池總渣 作品

第68章

    任燃穿上鞋:“紀望,我提醒過你很多次了,結果到最後,我才像那個搬弄是非的壞人。”

    任燃:“有些事我也不想再管,祝你們幸福。”

    紀望抿唇:“如果你和祁…… ”

    “不可能!”仿若知道紀望想要說什麼,任燃直接打斷。

    任燃大聲道:“哪怕到現在,我都覺得他是個混蛋,配不上你。”

    紀望頭疼地揉了揉太陽穴,任燃沒有回頭:“而你從很多年前就做了選擇,你選擇了他,推開了我這個朋友。”

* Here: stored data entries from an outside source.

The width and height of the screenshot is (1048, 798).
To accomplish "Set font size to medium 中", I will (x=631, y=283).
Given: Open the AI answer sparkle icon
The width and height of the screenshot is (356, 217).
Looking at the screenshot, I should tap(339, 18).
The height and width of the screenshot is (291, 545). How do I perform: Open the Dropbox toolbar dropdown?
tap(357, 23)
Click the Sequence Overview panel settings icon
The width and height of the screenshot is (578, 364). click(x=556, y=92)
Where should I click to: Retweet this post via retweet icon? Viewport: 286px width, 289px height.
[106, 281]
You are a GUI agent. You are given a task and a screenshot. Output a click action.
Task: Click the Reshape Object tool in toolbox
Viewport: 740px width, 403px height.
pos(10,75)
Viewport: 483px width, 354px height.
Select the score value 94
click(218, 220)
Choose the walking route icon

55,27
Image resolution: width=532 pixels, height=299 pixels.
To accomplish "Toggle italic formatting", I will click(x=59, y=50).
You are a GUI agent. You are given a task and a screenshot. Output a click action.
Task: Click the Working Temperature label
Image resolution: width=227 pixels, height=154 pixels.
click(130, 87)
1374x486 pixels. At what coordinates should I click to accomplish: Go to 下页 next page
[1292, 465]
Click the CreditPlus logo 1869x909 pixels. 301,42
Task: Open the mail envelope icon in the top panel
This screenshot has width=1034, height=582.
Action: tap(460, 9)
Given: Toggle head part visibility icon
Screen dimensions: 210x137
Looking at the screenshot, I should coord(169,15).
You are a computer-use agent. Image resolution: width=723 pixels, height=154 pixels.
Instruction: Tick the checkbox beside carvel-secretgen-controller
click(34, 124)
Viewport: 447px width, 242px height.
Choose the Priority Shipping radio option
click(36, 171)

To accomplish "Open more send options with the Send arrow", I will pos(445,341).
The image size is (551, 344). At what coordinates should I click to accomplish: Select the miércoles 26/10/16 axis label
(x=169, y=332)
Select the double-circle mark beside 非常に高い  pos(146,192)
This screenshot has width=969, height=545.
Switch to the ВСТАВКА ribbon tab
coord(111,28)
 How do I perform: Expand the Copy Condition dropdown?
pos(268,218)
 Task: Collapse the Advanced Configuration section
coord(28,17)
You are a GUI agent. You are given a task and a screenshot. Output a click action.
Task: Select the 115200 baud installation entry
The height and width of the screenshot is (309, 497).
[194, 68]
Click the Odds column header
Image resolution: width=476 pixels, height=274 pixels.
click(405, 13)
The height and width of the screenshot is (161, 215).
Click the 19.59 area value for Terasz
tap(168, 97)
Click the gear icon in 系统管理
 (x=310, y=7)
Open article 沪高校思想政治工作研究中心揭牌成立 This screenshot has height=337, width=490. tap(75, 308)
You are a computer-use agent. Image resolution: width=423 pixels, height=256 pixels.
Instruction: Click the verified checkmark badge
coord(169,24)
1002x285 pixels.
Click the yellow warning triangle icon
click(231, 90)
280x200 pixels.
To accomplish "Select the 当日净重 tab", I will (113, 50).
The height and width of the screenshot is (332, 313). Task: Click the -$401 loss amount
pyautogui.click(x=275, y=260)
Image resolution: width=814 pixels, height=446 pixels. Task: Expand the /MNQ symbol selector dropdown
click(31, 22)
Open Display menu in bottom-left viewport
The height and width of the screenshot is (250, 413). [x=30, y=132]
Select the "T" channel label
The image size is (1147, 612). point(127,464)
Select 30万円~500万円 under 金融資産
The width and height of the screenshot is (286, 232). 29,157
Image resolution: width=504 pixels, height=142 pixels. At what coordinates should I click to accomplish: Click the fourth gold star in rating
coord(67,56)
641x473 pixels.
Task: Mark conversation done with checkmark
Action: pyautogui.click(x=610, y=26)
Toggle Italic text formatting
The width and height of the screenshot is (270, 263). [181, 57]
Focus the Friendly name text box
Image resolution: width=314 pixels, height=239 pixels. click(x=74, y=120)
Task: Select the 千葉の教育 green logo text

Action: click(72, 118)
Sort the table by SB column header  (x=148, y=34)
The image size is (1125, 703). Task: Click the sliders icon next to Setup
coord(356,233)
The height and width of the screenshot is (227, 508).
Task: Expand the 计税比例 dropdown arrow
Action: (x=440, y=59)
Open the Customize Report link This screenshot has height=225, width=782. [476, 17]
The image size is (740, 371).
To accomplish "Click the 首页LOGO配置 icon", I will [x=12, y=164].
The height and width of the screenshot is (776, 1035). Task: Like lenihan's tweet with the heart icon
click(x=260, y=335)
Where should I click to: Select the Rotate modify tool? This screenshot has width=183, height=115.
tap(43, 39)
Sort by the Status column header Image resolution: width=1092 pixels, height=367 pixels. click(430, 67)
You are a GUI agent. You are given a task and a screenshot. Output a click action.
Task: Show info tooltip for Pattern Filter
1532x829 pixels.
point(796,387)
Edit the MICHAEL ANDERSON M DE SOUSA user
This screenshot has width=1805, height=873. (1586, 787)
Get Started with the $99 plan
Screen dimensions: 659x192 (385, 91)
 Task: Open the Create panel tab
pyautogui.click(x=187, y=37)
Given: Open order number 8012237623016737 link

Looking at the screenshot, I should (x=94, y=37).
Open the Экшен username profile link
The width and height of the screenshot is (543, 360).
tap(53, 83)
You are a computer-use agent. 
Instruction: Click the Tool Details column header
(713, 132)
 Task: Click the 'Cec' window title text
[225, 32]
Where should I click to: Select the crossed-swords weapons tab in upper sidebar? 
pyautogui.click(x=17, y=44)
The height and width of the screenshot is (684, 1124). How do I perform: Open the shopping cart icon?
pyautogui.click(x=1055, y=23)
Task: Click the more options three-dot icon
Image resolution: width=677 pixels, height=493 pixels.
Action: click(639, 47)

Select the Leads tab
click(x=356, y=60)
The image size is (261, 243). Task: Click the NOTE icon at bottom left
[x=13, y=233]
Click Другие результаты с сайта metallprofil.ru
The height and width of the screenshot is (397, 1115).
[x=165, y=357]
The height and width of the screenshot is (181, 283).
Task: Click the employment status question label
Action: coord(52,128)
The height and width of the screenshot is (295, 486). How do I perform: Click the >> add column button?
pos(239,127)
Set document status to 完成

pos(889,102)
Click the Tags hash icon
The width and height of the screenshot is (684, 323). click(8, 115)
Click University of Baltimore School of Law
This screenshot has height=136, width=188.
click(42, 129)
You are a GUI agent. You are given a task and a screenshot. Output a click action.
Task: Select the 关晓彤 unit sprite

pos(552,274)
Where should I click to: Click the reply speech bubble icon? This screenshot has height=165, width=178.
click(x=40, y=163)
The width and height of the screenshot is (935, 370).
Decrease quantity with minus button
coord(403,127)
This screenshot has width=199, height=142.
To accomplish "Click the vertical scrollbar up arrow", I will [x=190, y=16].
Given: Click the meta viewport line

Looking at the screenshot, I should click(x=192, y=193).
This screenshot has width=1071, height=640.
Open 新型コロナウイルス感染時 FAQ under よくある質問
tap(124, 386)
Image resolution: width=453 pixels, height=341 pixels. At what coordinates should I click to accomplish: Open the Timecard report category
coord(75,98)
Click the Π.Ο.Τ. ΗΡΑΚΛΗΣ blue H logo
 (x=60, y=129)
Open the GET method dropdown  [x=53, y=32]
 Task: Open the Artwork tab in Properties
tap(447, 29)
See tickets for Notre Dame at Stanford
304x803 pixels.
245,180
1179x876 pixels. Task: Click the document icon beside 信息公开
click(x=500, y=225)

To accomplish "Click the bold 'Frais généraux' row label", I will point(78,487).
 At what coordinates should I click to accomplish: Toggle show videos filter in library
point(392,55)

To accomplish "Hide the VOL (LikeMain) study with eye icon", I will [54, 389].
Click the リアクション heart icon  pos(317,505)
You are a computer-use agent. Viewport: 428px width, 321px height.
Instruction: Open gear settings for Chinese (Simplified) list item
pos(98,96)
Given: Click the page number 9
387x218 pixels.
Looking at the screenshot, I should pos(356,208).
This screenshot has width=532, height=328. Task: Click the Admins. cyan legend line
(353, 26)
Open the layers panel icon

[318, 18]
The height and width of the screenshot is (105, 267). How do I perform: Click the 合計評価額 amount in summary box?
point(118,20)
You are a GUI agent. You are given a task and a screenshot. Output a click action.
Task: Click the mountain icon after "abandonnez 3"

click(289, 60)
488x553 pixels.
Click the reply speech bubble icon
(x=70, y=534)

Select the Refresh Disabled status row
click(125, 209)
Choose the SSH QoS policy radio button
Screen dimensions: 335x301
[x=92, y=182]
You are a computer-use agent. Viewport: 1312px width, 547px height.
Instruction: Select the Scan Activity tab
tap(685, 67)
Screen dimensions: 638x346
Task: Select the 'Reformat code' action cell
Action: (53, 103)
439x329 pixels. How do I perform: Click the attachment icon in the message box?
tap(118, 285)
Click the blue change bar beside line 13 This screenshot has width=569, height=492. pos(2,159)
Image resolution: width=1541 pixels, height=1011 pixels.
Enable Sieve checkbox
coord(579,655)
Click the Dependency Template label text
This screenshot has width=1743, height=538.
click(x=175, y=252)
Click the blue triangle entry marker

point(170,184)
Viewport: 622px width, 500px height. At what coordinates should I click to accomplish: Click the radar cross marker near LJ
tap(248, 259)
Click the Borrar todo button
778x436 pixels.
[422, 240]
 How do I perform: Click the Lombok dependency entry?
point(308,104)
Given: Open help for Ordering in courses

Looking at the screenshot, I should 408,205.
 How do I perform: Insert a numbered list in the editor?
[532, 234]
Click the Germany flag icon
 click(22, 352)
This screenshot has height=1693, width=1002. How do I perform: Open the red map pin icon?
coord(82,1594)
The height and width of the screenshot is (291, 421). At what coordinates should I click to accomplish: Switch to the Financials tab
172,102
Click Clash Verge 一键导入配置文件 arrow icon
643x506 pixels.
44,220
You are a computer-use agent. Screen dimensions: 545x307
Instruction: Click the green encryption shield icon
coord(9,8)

    “感情和友誼不能混為一談。”紀望試圖和任燃講道理。

    任燃沉聲道:“其實你我都知道,我們已經做不了朋友,回不到從前。”

    說完這句話後,任燃推開門離去,甚至沒有給紀望繼續說話的機會。

    他走得快極了,就像再慢一點,他就會後悔一樣。

    如果說紀望沒有任何感覺,那是不可能的。

    任燃代表著他年少的一段友誼,那些時光,失去了會難受,心情很差。

    不是說他們這些年沒有聯繫,他早已無所謂彼此的關係如何。

    如果是這樣,任燃回國,宋格重新將他們聯繫起來,紀望就不會配合了。

    大概潛意識裡還是抱著一絲希望,畢竟這些年都過去了,大家長了幾歲,成熟不少,一些事情也許能夠算了。

    到底還是不能算了,任燃不能……他也不能。

    心情太糟糕了,紀望劇本也沒法看,喝了兩聽啤酒跑去睡覺,覺得祁薄言和任燃簡直約好了,一起來搞他心態。

    一覺天昏地暗,是被易拉罐踩踏聲驚醒的,差點以為家裡進了賊。

    紀望心臟亂跳,開燈出客廳,手裡還拎著根棒球棍。

    廳裡的是拖著行李箱,大晚上戴墨鏡,還很有款的祁明星。

    他立在客廳中央,腳上踩著的是紀望給他買的拖鞋,盯著腳下的易拉罐,沉著臉。

    扭頭瞧見紀望的架勢,摘了墨鏡笑道:“這是要家法伺候?”

    紀望把棒球棍放下:“我以為進了賊。”

    “你不是在拍戲嗎,拿著個行李箱做什麼?”紀望放下棒球棍,撿起地上的啤酒罐,扔進垃圾桶。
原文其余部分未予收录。